The Hornet has been a highly controversial airplane from the day it was initially proposed. Hornet detractors point at their hero, the massive F-14, and say the Hornet isn’t worthy of following in that great airplane’s steps. No range, no load, no nothin’.

Well, folks, guess what? Right or wrong, the Tomcat’s on it’s way out and the Hornet will soon be the only combat airplane on deck.


The Hornet had a confused birth for several reasons, not the least of which is that, as it’s known today, the Hornet is a MacDonald-Douglas airplane—only it’s not. The airplane was designed and originally built by Northrup.

Confusing things even more, the Hornet wasn’t designed for the Navy. Plus at the time of its birth it was a failure: as the XF-17, it was the loser in the USAF design competition eventually won by the F-16. That was in early 1975.

The same year the Northrup XF-17 lost the USAF competition, Navy brass was casting around for a less expensive, cheaper-to-operate airplane they could use to replace the aging Phantoms, A4’s and A6’s in the fleet. If you look at that grouping closely you’ll realize they were biting off a mighty big chunk: they wanted one airplane to be a fighter and a specialized tactical attack machine. They wanted to raise aerial multi-tasking to new levels.

At one time, fighting wars meant only one thing: can we beat what the Russians are flying? That’s no longer the case. Recent wars have meant something else: can we get in, drop a lot of ordnance and, at the same time knock down lesser trained pilots flying ex-Russian aircraft? Then, another factor joined the mix: is there a way we can go to war on the cheap? Where can we save a few bucks? And that’s a big part of the rationale behind the original decision to build the Hornet.

The Hornet had to be a capable airplane and, in today’s world, for the most part, it has more than met the Navy’s objectives. It operates at far less cost than a Tomcat, for instance, requiring something like half the number of manhours to keep it flying.

The Hornet was designed from the ground up to be a digital airplane: it’s a computer freak’s dream. Even the very early “A” models were strictly fly-by-wire airplanes in which the pilot flies the computer and the computer flies the airplane.

As the airplane has evolved after its initial operational deployment in 1983 (wow—it’s already been in the fleet 22 years!) the digitalization of the flight deck has continued until the latest models have all-glass cockpits with touch screen controls. Plus their combat systems are increasingly designed for the dropping of fewer, but smarter, weapons. The concept is simple: don’t bomb the general area, put it through the window of the boss’s bedroom.

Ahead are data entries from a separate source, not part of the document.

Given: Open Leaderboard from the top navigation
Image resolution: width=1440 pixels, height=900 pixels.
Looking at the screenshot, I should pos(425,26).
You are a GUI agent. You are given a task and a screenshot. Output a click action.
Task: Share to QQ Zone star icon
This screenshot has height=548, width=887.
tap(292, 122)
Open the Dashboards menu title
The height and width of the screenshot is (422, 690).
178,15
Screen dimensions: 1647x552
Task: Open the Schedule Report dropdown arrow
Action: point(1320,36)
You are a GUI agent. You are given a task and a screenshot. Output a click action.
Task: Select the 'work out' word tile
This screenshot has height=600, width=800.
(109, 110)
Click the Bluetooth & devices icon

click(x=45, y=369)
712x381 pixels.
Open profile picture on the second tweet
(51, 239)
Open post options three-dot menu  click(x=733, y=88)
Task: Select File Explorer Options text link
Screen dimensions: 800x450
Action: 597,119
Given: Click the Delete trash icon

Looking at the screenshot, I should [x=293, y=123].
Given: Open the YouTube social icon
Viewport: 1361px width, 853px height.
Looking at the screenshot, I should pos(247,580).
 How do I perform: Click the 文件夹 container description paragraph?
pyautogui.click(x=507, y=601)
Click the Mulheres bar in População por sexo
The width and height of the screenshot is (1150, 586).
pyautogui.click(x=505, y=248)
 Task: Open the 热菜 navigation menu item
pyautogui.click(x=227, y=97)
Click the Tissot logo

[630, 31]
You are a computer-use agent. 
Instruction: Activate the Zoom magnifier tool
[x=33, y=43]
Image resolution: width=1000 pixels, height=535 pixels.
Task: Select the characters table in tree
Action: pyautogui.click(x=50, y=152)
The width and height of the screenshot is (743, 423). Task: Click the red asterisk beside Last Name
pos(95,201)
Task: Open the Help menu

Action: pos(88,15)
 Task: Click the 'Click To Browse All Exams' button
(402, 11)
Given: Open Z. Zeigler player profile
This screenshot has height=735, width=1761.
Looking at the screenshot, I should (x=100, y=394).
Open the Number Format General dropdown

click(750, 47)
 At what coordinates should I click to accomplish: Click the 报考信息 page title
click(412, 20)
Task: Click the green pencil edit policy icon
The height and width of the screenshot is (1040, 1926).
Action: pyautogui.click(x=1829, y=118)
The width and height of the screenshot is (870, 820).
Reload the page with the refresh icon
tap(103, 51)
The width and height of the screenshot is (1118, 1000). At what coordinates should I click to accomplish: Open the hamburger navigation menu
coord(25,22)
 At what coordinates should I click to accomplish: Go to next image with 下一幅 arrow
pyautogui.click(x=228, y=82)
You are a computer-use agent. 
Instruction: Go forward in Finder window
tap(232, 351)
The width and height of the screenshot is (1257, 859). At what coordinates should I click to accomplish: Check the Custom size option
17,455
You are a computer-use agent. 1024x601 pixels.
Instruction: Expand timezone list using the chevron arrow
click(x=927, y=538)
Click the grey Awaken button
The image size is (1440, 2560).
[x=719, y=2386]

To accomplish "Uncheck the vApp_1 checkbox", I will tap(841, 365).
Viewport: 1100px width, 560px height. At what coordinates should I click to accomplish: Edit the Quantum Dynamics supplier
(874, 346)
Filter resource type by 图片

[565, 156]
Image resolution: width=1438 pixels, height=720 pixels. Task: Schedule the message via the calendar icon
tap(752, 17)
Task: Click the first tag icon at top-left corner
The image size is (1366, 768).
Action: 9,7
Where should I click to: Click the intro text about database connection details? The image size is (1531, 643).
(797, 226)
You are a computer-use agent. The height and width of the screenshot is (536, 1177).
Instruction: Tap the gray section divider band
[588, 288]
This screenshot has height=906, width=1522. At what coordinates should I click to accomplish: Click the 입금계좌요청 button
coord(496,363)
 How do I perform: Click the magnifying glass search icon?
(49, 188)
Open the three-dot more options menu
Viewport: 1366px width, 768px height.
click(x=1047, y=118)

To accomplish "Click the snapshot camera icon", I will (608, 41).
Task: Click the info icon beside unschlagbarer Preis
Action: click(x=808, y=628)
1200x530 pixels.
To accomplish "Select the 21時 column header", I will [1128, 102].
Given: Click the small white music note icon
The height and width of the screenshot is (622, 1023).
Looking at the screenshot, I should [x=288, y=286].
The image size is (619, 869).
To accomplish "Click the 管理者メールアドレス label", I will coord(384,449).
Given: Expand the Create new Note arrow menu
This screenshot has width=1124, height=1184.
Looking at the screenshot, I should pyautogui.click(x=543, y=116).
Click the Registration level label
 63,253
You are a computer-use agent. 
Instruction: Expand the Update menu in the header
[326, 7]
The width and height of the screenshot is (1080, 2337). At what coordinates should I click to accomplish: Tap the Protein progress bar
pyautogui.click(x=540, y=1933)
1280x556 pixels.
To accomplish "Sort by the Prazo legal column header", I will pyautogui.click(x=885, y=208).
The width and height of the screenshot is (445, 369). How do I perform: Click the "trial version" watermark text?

Pilots love the airplane because it’s so easy to fly and takes a lot of the pucker factor out of landing on the boat. The larger, more powerful Super Hornet has added more duties to the design including acting as aerial tankers and the latest F/A-18G, the “Growler” will even replace the EA-6B’s in the electronic warfare role.

It’s only a matter of time before the only fixed wing airplanes on a carrier will be the Hornet and the COD’s. Now if they can just find a way they can modify the airplane to replace those pesky helicopters.